*WHAT YOU ARE ASKED TO DO:*
Find each line in the listing below that contains the word "accomplish", and copy those lines.
-- start RECORDS PROVIDED --
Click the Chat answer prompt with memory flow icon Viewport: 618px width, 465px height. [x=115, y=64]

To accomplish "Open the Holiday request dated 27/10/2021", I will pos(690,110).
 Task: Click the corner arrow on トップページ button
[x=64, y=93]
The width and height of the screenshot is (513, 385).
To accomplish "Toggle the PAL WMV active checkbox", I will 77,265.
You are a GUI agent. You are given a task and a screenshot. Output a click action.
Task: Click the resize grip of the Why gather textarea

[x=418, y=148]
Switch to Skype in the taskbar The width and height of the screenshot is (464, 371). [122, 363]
-- end RECORDS PROVIDED --
-- start RECORDS PROVIDED --
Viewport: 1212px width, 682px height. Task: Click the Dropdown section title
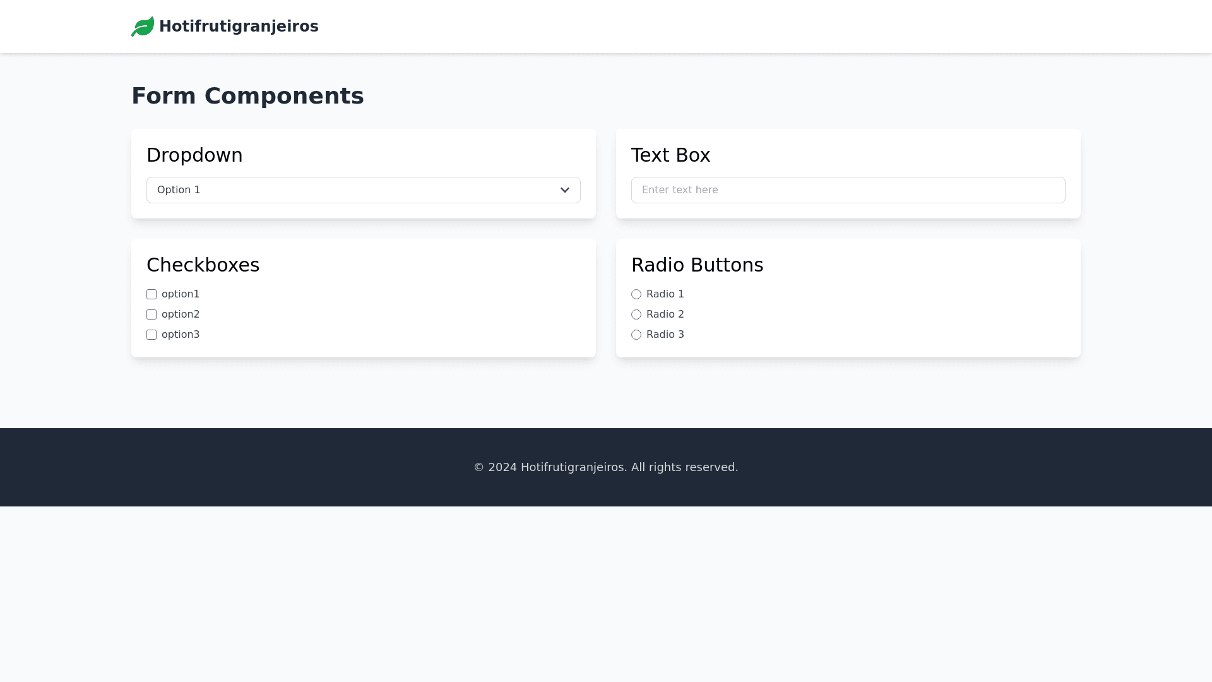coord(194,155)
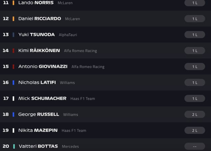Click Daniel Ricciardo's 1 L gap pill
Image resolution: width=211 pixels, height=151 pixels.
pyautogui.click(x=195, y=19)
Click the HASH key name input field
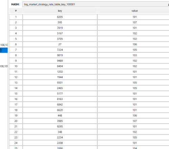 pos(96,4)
-- end RECORDS PROVIDED --
*FINAL RESULT:*
To accomplish "Open the Holiday request dated 27/10/2021", I will pos(690,110).
To accomplish "Toggle the PAL WMV active checkbox", I will 77,265.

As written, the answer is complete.